RECORD SET —
* * * * * * *

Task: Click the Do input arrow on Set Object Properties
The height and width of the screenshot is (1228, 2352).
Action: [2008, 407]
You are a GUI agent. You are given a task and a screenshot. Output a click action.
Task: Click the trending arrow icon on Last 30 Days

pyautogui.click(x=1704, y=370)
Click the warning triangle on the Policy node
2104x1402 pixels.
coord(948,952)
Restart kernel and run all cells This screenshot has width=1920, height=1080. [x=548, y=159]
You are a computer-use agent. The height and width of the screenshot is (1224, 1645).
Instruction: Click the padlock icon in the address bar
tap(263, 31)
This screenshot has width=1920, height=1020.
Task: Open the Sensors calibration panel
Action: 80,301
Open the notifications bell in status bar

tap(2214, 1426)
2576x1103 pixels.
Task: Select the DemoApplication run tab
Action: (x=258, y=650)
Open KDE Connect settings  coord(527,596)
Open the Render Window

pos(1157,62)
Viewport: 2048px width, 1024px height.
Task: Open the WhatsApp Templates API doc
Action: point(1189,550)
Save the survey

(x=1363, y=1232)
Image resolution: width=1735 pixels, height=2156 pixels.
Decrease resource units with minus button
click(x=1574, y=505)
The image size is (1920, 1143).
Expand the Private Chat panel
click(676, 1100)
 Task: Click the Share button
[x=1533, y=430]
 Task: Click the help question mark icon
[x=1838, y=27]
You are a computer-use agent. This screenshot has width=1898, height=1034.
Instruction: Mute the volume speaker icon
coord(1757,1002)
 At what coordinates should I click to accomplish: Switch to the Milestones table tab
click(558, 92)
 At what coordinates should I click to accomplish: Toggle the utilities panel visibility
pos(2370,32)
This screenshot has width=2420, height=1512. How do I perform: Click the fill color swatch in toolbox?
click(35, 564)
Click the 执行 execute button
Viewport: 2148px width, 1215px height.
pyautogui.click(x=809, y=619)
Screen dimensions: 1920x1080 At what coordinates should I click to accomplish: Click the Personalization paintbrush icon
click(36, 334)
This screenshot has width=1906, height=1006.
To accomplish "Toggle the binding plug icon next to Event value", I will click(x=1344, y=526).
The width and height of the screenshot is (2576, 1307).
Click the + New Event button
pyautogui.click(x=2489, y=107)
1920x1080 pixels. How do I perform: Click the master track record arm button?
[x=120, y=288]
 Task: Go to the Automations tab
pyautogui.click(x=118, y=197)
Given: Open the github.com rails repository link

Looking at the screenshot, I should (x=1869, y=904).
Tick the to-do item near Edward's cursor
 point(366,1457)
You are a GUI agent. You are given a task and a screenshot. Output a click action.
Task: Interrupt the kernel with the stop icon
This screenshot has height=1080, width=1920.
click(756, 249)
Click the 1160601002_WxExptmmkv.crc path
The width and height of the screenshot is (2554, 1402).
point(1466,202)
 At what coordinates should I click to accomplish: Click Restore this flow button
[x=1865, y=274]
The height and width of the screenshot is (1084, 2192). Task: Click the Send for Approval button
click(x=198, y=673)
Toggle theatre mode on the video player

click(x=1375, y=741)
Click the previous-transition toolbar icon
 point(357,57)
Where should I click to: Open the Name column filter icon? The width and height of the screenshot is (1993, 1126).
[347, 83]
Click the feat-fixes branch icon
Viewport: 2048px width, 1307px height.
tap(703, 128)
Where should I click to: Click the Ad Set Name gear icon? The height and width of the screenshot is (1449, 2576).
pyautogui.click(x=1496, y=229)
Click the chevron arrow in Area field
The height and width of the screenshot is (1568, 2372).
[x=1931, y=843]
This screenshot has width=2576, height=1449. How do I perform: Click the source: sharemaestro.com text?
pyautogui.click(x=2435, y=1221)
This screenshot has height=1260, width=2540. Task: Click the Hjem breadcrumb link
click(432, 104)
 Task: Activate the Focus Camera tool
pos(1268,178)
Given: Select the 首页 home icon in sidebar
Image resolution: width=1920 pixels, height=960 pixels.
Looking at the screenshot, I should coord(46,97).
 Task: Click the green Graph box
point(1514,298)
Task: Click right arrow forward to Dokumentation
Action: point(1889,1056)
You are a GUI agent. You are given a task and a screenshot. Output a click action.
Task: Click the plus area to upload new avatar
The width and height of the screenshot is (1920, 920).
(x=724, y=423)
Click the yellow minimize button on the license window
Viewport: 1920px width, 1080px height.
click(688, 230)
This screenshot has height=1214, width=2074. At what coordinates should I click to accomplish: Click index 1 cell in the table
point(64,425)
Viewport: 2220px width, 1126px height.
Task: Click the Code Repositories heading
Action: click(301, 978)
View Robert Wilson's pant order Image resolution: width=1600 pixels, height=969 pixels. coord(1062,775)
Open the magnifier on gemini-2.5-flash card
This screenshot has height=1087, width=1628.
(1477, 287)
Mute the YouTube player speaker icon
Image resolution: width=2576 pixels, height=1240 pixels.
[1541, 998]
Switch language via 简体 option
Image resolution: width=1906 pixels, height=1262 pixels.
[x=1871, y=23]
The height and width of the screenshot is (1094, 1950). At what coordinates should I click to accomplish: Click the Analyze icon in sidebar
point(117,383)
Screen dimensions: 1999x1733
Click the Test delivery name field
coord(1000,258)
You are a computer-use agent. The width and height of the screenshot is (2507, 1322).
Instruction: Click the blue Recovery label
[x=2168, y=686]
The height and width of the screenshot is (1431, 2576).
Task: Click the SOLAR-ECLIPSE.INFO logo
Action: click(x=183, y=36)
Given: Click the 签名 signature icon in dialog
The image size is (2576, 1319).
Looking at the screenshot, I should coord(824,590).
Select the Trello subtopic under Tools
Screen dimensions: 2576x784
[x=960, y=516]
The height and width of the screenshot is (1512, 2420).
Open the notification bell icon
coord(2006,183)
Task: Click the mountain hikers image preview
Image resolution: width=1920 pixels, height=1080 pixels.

* * * * * * *

TASK STATEMENT —
Your output should be the listing's lines, exact and complete, from its first line to the line that contains "This screenshot has width=1906, height=1006.", inclusive.

RESPONSE TO THE TASK —
Task: Click the Do input arrow on Set Object Properties
The height and width of the screenshot is (1228, 2352).
Action: [2008, 407]
You are a GUI agent. You are given a task and a screenshot. Output a click action.
Task: Click the trending arrow icon on Last 30 Days

pyautogui.click(x=1704, y=370)
Click the warning triangle on the Policy node
2104x1402 pixels.
coord(948,952)
Restart kernel and run all cells This screenshot has width=1920, height=1080. [x=548, y=159]
You are a computer-use agent. The height and width of the screenshot is (1224, 1645).
Instruction: Click the padlock icon in the address bar
tap(263, 31)
This screenshot has width=1920, height=1020.
Task: Open the Sensors calibration panel
Action: 80,301
Open the notifications bell in status bar

tap(2214, 1426)
2576x1103 pixels.
Task: Select the DemoApplication run tab
Action: (x=258, y=650)
Open KDE Connect settings  coord(527,596)
Open the Render Window

pos(1157,62)
Viewport: 2048px width, 1024px height.
Task: Open the WhatsApp Templates API doc
Action: point(1189,550)
Save the survey

(x=1363, y=1232)
Image resolution: width=1735 pixels, height=2156 pixels.
Decrease resource units with minus button
click(x=1574, y=505)
The image size is (1920, 1143).
Expand the Private Chat panel
click(676, 1100)
 Task: Click the Share button
[x=1533, y=430]
 Task: Click the help question mark icon
[x=1838, y=27]
You are a computer-use agent. This screenshot has width=1898, height=1034.
Instruction: Mute the volume speaker icon
coord(1757,1002)
 At what coordinates should I click to accomplish: Switch to the Milestones table tab
click(558, 92)
 At what coordinates should I click to accomplish: Toggle the utilities panel visibility
pos(2370,32)
This screenshot has width=2420, height=1512. How do I perform: Click the fill color swatch in toolbox?
click(35, 564)
Click the 执行 execute button
Viewport: 2148px width, 1215px height.
pyautogui.click(x=809, y=619)
Screen dimensions: 1920x1080 At what coordinates should I click to accomplish: Click the Personalization paintbrush icon
click(36, 334)
This screenshot has width=1906, height=1006.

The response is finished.